Experts in the real estate sector have lamented that the recent 50 percent increase in Value Added Tax (VAT) will impact negatively on housing supply in the country
They stressed that its implementation would affect the delivery of affordable houses. According to them, the increase was ill timed and could slow down construction as developers are still battling with economic difficulties. Speaking with The Guardian, the Executive Director of Shelter Origins, , Mr. Ezekiel Ojo, said, the increase in tax will have a cumulative effect on the prices of cement, sand, timber, paints, plumbing materials, electrical materials, all goods and services, and impact negatively on affordable housing.He noted that affordable housing doesn’t come in isolation, but produced from the use of different elements that would be affected by the tax.
Ojo advised government to make low-income houses highly subsidised as seen in other countries of the world by developing a policy thrust on it.
“The Federal Government should subsidize housing and make it a social programme so that it should be part of the common wealth of the citizenry.”

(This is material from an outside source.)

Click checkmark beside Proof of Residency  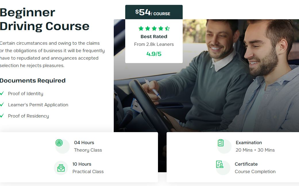[x=2, y=115]
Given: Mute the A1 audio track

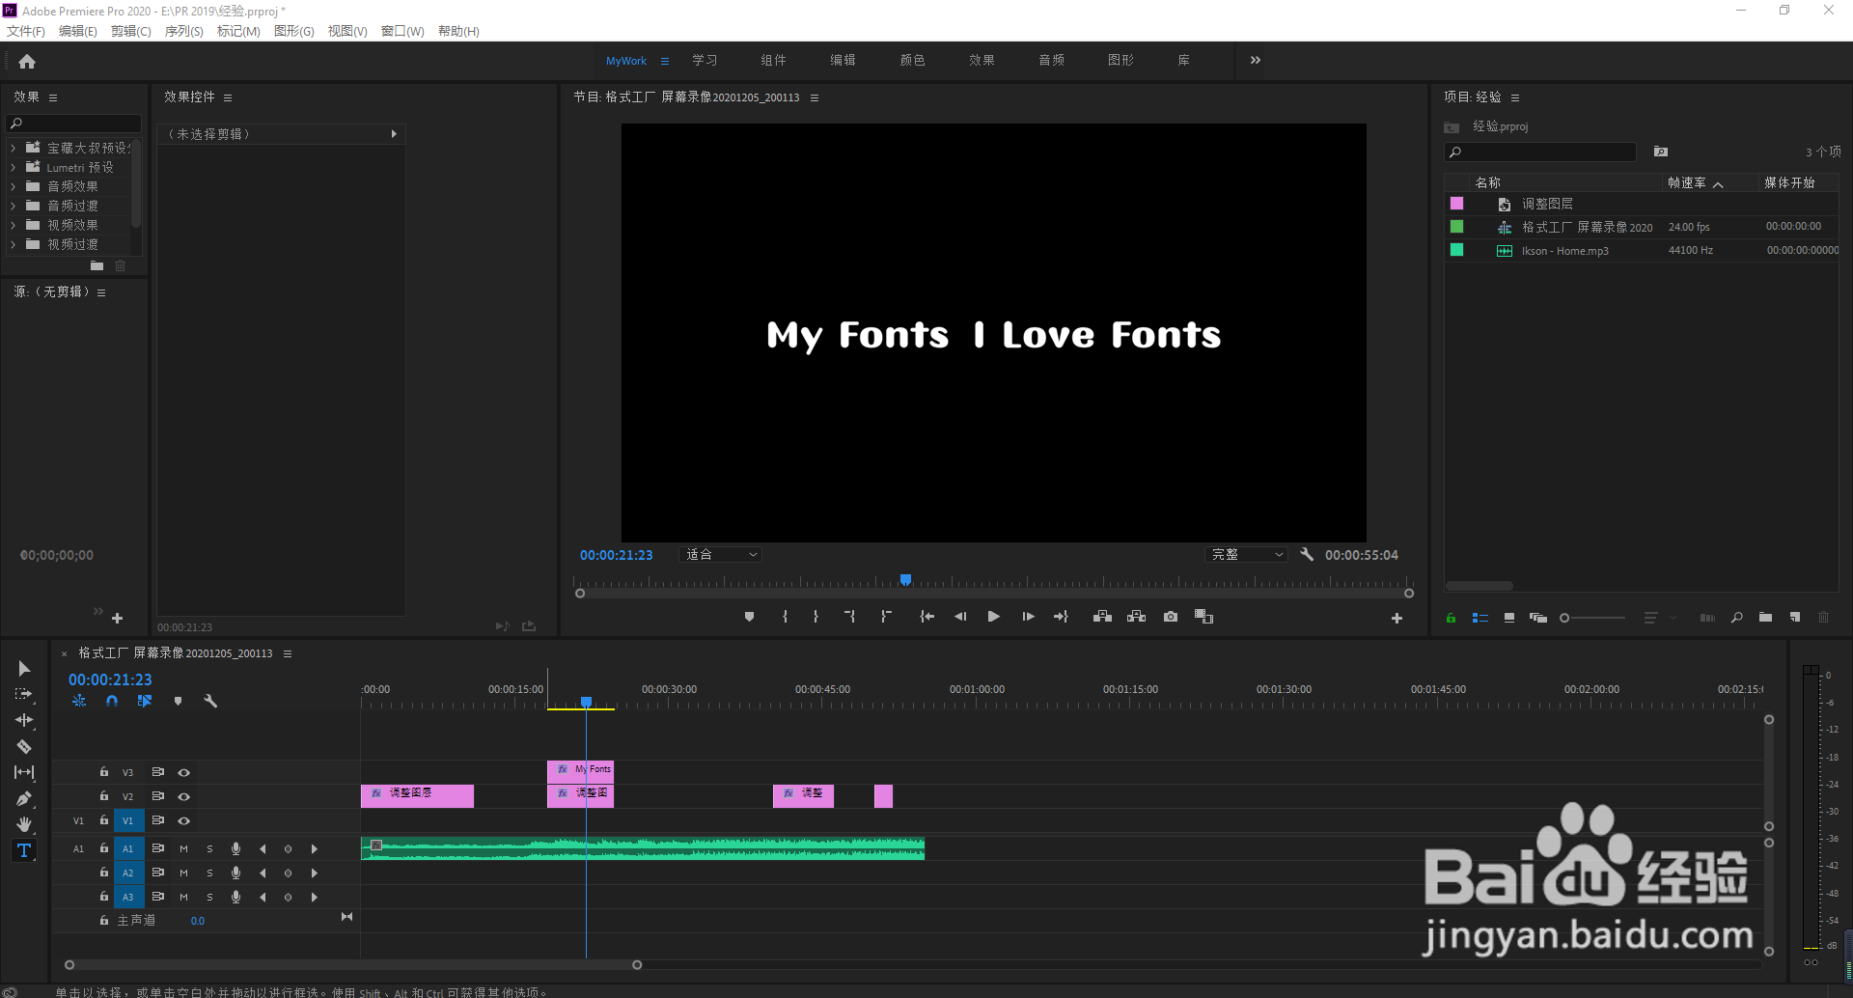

On his part, the Managing Director of Numatville Projects Limited, Dr. Akin Olowookere, said government shouldn’t have made the increase in VAT all encompassing but give an exemption for the housing sector.“ It should not apply to low income and middle class. There should be exemptions in terms of affordable houses, because we are not out of it as far Nigeria is concerned”, he added.To Mr. Sam Odia of Millard Fuller Foundation, MFF, he said, “Prices of good and services would go high, and it could be worse for low-income earners, and hope of hoping homes by Nigerians could be difficult. Nigerians should be able to access housing on terms they can afford.”